WORK INSTRUCTIONS> Your job is to return every line in the data holding the string "computer".

Saved entries
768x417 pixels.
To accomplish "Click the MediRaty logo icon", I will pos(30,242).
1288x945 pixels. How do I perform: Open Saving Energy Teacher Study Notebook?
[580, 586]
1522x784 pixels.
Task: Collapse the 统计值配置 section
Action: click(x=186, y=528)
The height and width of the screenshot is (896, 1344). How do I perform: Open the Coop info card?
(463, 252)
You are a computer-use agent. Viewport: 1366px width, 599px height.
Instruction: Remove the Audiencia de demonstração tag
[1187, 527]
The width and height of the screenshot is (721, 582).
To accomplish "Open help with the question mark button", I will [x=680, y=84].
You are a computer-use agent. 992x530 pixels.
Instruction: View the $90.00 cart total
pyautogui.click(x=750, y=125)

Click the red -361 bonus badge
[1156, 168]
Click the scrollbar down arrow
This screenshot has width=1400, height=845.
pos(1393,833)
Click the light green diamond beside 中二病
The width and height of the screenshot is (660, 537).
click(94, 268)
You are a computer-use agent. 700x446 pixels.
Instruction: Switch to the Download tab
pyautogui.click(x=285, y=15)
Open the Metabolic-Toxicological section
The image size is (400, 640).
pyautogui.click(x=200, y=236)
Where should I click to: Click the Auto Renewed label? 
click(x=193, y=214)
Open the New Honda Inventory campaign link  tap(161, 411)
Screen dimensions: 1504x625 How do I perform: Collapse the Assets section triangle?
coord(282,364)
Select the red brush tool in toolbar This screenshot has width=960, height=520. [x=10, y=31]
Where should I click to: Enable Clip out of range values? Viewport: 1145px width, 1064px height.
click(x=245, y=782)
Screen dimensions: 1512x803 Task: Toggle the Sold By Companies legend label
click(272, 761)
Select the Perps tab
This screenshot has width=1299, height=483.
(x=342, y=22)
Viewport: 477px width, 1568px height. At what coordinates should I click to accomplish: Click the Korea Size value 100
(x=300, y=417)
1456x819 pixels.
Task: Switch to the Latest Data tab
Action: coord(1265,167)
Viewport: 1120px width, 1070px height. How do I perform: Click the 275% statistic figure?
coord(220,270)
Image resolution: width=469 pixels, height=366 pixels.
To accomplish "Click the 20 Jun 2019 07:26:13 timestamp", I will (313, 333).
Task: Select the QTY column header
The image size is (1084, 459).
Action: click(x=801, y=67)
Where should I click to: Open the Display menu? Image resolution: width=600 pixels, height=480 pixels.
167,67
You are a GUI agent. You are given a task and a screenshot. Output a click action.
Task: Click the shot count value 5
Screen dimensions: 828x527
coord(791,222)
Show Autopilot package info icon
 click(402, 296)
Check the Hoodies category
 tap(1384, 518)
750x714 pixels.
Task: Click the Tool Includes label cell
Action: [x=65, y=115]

OUTPUT OF THE EXERCISE>
You are a computer-use agent. Viewport: 1366px width, 599px height.
You are a computer-use agent. 992x530 pixels.
You are a computer-use agent. 700x446 pixels.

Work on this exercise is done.